Each Unit will be comprised of one common share of the Company (a “Common Share”) and half of one Common Share purchase warrant (each whole Common Share purchase warrant, a “Warrant”). Each Warrant will be exercisable to acquire one Common Share (a “Warrant Share”) for a period of two years following the closing date of the Offering at an exercise price of $3.00 per Warrant Share, subject to adjustment in certain events. The Warrants will be subject to a forced exercise provision if the Company’s daily volume weighted average share price on the TSX Venture Exchange (or such other stock exchange the Company may be trading on) is greater than $4.50 for 10 consecutive trading days.
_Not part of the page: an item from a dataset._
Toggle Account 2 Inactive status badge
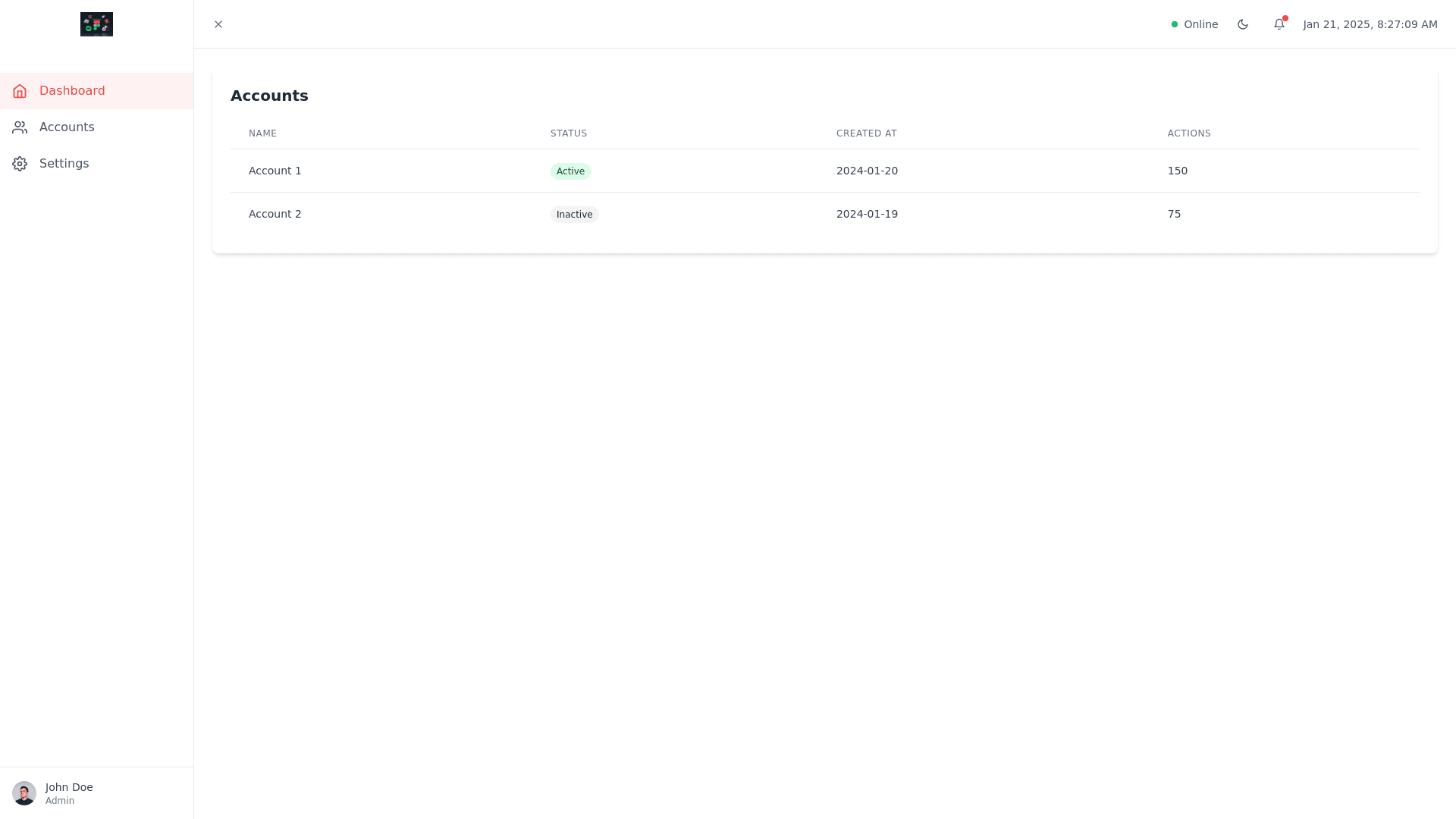1456x819 pixels. tap(574, 214)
Net proceeds from the Offering will be used primarily towards the Company’s strategic growth initiatives including its planned facility expansion, and for general working capital purposes.
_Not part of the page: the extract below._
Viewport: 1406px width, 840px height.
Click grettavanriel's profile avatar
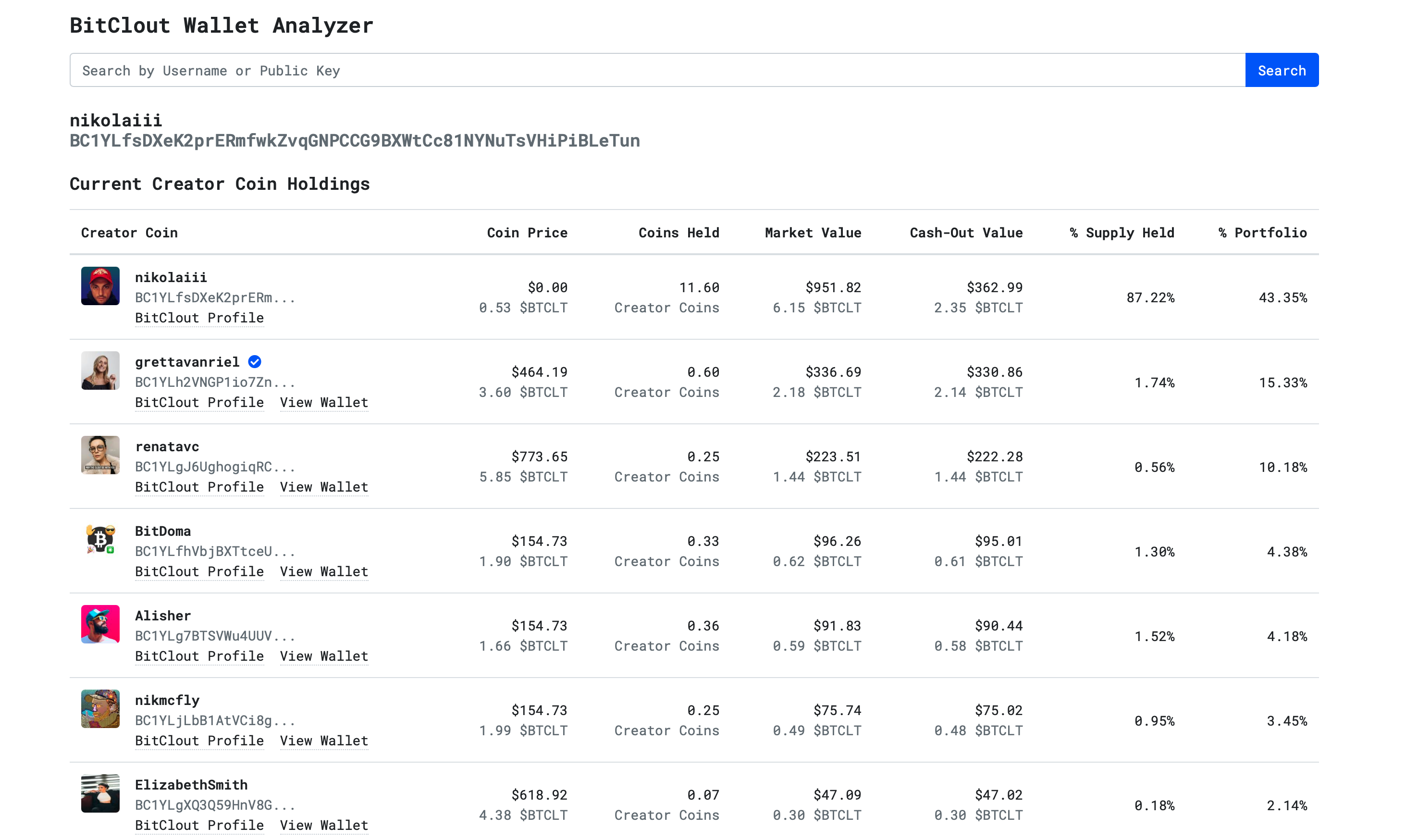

Closing of the Offering is expected to occur on or about February 23, 2017. The Offering is in the form of a bought deal private placement (i) in Canada to “accredited investors” within the meaning of National Instrument 45-106 and other exempt purchasers in each province of Canada, as agreed upon by the Issuer and the Underwriters, (ii) in the United States only to Qualified Institutional Buyers (within the meaning of Rule 144A), and in each case in compliance with the securities laws of the applicable states of the United States, to investors that the Underwriters have reasonable grounds to believe and do believe are Qualified Institutional Buyers, and (iii) outside Canada and the United States on a basis which does not require the qualification or registration of any of the Common Shares, Warrants, Warrant Shares of the Issuer.
About Aurora
Aurora’s wholly-owned subsidiary, Aurora Cannabis Enterprises Inc., is a licensed producer of medical cannabis pursuant to Health Canada’s Access to Cannabis for Medical Purposes Regulations (ACMPR) and operates a 55,200 square foot, expandable, state-of-the-art production facility in Mountain View County, Alberta, Canada. Aurora trades on the TSX Venture Exchange under the symbol “ACB”.